Exterior of Sheffield-Sterling-Strathcona Hall featuring a stone carving of Yale's coat of arms and motto

This event has passed.

Seminar: 
Applied Mathematics

Event time: 
Wednesday, March 2, 2022 - 12:00pm

Location: 
https://yale.zoom.us/j/97458245891

Speaker: 
Edgar Dobriban

Speaker affiliation: 
University of Pennsylvania

Event description: 
The prediction accuracy of machine learning methods is steadily increasing, but the calibration of their uncertainty predictions poses a significant challenge.  

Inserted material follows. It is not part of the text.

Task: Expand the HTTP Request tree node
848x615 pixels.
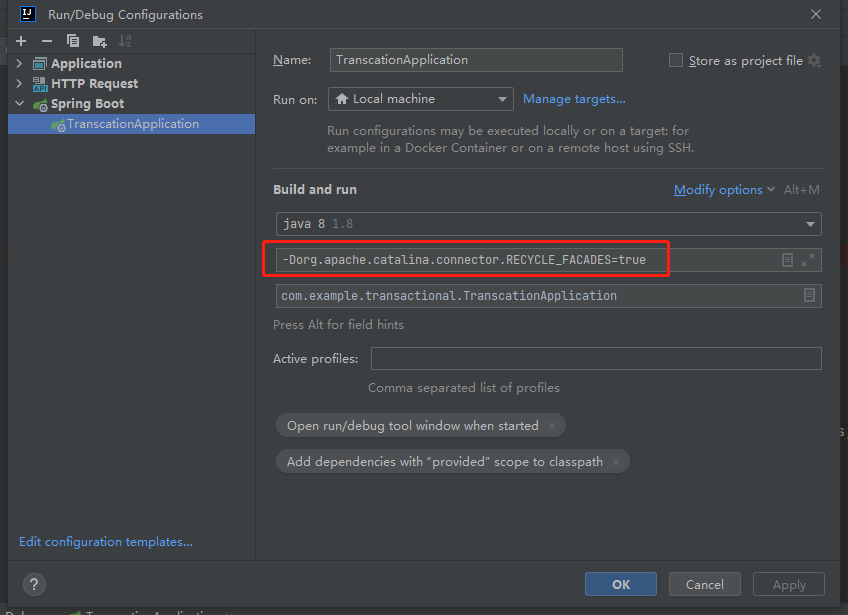Action: [19, 83]
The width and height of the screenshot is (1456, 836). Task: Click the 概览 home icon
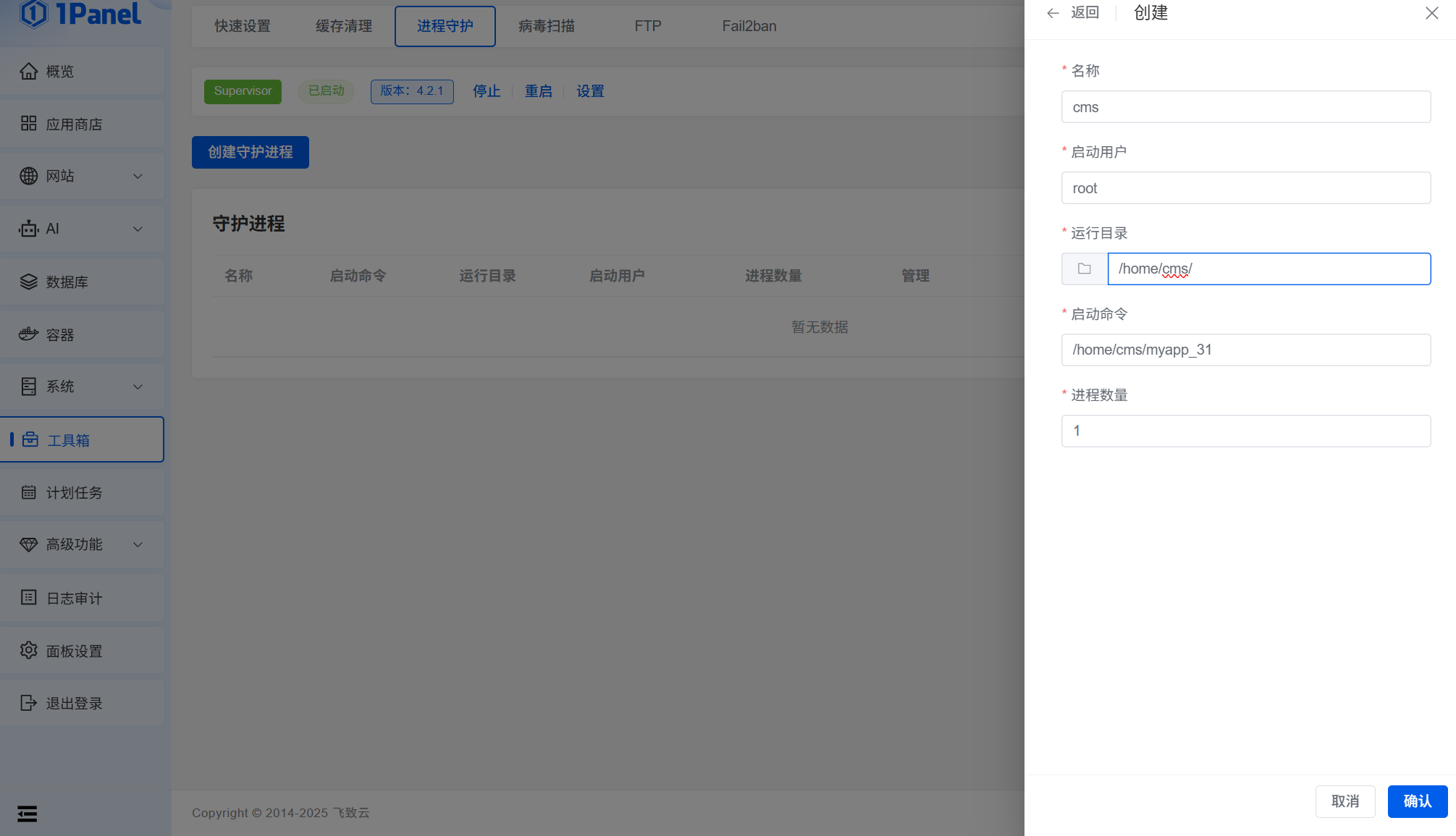point(28,71)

Numerous works focus on obtaining well-calibrated predictive models, but less is known about reliably assessing model calibration. This limits our ability to know when algorithms for improving calibration have a real effect, and when their improvements are merely artifacts due to random noise in finite datasets. In this work, we consider the problem of detecting mis-calibration of predictive models using a finite validation dataset. Due to the randomness in the data, plug-in measures of calibration need to be compared against a proper background distribution to reliably assess calibration. Thus, detecting mis-calibration in a classification setting can be formulated as a statistical hypothesis testing problem. The null hypothesis is that the model is perfectly calibrated, while the alternative hypothesis is that the deviation from calibration is sufficiently large.  We find that detecting mis-calibration is only possible when the conditional probabilities of the classes are sufficiently smooth functions of the predictions.  When the conditional class probabilities are H”older continuous, we propose a minimax optimal test for calibration based on a debiased plug-in estimator of the ℓ2-Expected Calibration Error (ECE).  We further propose a version that is adaptive to unknown smoothness.  We verify our theoretical findings with a broad range of experiments, including with several popular deep neural net architectures and several standard post-hoc calibration methods. Our algorithm is a general-purpose tool, which—combined with classical tests for calibration of discrete-valued predictors—can be used to test the calibration of virtually any classification method.